Based on literature, there is no known cut-off, and there seems to be a continuum of response.

 

3)                                     If the trial is successful what is timing of next steps:

 

a.              European filing?

 

i.                  What are timelines?

 

We would expect to file in the first half of 2016.

 

ii.               Thoughts on pricing/payor negotiations?

 

We would expect to start with the bigger European markets where we have strong KOL support (Germany, France, Spain).

 

b.              US Phase 3 trial?

 

i.                  Current thoughts on design?

 

The FDA has indicated that they will be looking for a composite endpoint of an anatomical measure, a functional measure and a patient reported outcome. Depending on the Preservation 1 data we will also explore the newly finalized Early Approval Pathway.

 

ii.               Potential start and time to topline data?

 

We would expect to start early 2016 and estimate having top line data around mid 2018.

 

4)                                     If this threshold effect is reached, what are BLPH’s current thoughts on market opportunity?
_ _ _ _ _ _ _
◆ Work instruction ◆
Quote the clinical trial Q&A above word for word, beginning at "The FDA has" and stopping after "around mid 2018.".

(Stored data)
_ _ _ _ _ _ _
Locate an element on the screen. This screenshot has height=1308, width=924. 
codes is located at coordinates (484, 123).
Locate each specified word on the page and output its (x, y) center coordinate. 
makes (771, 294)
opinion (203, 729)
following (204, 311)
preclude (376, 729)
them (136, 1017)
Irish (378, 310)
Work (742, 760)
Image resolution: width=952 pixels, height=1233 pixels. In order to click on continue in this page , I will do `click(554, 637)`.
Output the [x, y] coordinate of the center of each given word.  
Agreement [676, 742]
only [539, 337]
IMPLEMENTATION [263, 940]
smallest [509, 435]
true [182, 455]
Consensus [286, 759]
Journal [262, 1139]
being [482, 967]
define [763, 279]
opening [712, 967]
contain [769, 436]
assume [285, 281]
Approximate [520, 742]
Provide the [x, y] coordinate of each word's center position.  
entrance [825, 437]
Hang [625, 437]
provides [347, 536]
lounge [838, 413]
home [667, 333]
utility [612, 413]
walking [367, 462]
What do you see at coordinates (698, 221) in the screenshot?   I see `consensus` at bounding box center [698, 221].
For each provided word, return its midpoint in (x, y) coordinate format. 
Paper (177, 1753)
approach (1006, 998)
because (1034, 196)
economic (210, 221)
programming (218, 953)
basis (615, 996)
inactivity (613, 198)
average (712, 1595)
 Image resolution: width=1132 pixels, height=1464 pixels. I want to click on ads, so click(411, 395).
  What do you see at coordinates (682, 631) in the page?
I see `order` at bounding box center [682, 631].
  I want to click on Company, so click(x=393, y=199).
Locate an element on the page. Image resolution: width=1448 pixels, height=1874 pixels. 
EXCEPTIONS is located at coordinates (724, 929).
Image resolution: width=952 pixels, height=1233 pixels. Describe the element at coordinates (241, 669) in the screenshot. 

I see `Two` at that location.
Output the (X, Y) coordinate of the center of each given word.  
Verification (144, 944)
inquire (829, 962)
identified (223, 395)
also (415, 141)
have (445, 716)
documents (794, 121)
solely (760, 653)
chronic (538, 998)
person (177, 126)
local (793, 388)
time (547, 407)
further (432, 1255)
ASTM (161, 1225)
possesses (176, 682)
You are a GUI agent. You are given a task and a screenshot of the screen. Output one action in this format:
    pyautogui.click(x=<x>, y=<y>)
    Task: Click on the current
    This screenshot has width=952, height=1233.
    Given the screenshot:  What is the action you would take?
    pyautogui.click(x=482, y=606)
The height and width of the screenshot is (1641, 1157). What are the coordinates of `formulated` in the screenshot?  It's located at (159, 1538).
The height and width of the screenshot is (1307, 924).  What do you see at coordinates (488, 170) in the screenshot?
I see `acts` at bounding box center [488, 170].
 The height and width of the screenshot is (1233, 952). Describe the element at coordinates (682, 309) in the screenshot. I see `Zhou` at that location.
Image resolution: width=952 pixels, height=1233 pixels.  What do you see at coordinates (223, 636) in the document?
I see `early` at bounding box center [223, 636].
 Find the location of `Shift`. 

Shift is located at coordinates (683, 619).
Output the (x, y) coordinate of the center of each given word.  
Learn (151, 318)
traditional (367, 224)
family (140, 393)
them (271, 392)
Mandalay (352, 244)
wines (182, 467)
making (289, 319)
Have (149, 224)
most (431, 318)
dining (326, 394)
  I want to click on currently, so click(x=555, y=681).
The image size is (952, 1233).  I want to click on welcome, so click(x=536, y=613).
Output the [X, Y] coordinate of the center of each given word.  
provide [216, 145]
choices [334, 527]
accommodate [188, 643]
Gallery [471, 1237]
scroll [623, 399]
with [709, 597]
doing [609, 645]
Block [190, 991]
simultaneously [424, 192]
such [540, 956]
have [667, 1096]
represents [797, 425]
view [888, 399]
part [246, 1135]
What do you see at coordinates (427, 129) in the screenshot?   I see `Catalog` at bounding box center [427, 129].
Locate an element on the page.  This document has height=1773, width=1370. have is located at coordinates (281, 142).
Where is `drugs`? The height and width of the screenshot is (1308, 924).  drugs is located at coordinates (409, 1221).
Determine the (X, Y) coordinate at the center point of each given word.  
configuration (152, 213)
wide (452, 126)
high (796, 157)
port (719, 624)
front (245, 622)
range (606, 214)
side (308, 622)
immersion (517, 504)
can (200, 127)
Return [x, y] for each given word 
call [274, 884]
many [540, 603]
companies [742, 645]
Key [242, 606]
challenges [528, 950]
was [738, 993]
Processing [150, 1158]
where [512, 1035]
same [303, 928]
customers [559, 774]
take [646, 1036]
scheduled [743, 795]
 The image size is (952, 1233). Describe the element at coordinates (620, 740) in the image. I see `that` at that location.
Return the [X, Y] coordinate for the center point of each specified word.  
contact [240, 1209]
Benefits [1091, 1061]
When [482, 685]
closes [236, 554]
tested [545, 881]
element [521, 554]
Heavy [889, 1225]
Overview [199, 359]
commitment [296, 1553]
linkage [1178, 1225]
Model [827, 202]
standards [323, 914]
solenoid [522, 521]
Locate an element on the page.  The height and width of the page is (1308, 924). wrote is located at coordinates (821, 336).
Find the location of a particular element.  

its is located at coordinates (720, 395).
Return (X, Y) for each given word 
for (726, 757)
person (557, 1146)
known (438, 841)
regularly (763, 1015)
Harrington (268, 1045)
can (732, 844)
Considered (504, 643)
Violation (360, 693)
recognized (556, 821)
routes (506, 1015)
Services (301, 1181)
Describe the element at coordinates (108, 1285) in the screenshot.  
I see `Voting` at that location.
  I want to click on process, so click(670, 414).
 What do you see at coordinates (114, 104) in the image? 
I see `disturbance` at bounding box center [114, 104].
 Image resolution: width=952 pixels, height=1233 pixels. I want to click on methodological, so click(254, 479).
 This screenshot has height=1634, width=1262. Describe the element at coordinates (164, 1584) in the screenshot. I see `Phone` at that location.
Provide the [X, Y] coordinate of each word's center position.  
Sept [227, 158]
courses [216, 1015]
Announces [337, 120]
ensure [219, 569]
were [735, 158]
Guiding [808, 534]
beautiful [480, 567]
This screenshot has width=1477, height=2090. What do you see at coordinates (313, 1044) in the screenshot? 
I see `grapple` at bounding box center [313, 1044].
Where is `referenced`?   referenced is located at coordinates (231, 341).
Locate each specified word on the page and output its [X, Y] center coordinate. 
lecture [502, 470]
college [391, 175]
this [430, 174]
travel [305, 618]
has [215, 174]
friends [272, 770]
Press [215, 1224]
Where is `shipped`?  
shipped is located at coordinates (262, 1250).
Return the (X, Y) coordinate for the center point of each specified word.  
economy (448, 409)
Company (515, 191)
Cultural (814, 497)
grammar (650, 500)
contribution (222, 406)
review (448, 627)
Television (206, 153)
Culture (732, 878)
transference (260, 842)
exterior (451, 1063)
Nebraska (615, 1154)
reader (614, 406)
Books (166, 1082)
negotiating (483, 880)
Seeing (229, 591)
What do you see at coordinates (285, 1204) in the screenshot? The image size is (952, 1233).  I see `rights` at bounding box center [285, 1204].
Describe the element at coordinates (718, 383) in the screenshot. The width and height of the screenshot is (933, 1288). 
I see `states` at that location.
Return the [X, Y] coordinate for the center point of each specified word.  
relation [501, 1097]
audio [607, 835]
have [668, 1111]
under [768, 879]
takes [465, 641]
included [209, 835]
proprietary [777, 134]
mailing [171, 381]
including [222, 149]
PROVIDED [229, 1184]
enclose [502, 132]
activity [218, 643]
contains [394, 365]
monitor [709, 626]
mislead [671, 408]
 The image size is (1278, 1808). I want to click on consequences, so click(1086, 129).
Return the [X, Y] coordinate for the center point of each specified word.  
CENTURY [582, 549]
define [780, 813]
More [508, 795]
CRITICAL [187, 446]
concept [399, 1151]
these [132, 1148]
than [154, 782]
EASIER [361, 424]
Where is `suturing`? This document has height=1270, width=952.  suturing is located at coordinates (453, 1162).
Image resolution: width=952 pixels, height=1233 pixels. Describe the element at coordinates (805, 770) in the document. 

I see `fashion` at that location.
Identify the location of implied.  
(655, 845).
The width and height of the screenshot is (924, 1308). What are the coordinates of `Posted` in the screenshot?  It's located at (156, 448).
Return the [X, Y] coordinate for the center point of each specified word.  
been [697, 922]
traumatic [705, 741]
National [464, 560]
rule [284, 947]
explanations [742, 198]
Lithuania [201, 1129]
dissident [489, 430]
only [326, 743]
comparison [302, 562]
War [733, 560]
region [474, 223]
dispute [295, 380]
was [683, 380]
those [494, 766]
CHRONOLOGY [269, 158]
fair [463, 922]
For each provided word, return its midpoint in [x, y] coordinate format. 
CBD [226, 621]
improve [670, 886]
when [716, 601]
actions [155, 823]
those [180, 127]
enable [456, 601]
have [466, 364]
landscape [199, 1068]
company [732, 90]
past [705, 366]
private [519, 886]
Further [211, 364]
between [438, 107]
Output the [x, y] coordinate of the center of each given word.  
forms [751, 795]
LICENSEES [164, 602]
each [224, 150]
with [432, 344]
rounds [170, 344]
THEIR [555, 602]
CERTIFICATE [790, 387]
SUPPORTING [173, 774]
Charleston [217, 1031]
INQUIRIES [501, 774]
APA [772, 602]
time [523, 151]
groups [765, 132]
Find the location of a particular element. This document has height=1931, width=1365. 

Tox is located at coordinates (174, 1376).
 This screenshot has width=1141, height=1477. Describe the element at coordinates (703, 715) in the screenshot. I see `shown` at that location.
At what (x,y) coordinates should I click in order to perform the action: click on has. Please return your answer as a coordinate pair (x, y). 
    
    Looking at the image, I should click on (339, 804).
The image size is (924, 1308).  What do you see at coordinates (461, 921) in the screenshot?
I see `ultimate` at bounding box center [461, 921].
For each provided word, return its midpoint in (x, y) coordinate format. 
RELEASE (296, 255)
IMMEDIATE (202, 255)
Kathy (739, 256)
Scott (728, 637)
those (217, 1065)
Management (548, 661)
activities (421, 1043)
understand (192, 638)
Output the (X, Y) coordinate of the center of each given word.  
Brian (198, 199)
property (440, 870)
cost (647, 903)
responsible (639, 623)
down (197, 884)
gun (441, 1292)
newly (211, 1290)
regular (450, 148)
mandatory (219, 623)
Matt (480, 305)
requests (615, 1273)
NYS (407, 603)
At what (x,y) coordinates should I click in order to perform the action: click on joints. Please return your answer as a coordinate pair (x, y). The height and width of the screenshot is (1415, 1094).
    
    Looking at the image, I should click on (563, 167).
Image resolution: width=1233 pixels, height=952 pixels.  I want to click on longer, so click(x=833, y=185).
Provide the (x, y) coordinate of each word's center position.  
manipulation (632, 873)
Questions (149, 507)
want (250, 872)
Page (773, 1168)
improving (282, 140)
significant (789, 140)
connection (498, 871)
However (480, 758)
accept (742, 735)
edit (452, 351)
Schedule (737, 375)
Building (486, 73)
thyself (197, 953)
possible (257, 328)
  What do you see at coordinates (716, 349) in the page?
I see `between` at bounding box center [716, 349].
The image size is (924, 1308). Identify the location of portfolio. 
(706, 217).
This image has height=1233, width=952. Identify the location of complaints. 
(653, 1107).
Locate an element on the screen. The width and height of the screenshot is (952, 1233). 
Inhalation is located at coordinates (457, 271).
_ _ _ _ _ _ _
◆ Answer below ◆
The FDA has indicated that they will be looking for a composite endpoint of an anatomical measure, a functional measure and a patient reported outcome. Depending on the Preservation 1 data we will also explore the newly finalized Early Approval Pathway.

 

ii.               Potential start and time to topline data?

 

We would expect to start early 2016 and estimate having top line data around mid 2018.